_TASK INPUT_
-=-=-=-=-

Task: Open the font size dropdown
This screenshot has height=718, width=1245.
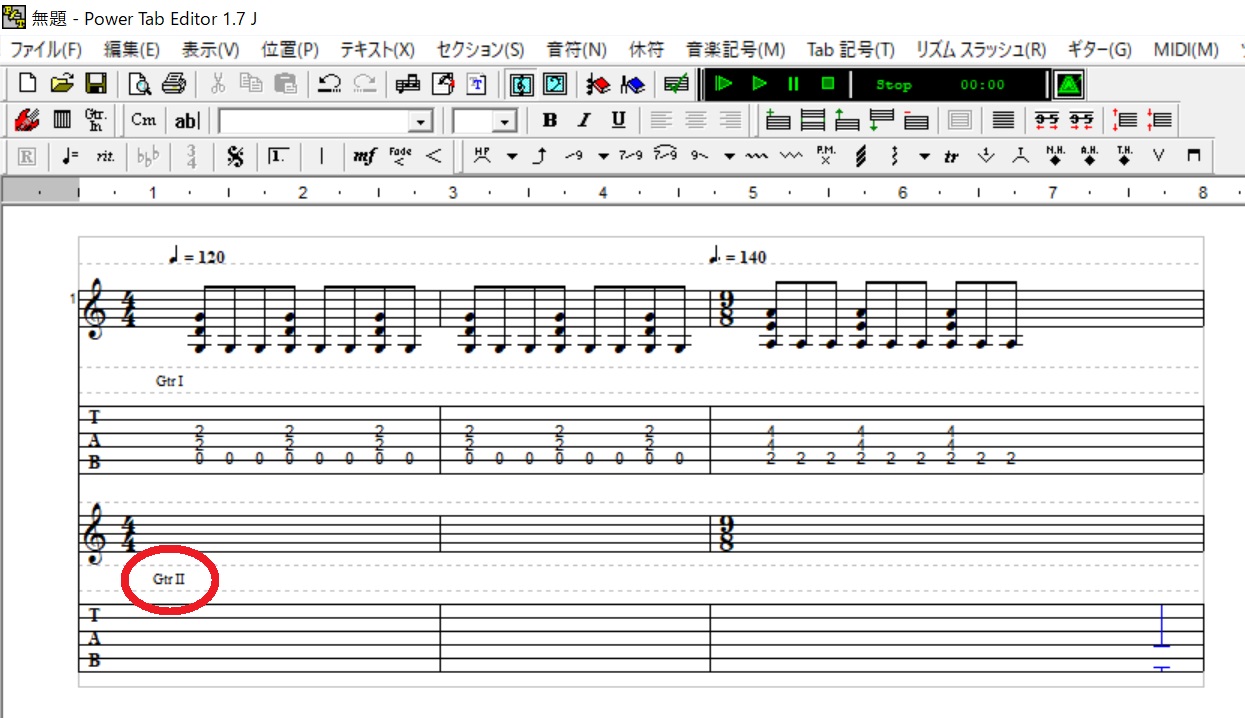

-=-=-=-=-

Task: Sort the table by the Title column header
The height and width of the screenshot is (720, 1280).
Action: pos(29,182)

-=-=-=-=-

_TASK GOAL_
Take the listing above and repeat exactly the lines from the one containing "Task: Open the font size dropdown" through the one containing "This screenshot has height=718, width=1245.", both included.

_RESULT FOR THIS TASK_
Task: Open the font size dropdown
This screenshot has height=718, width=1245.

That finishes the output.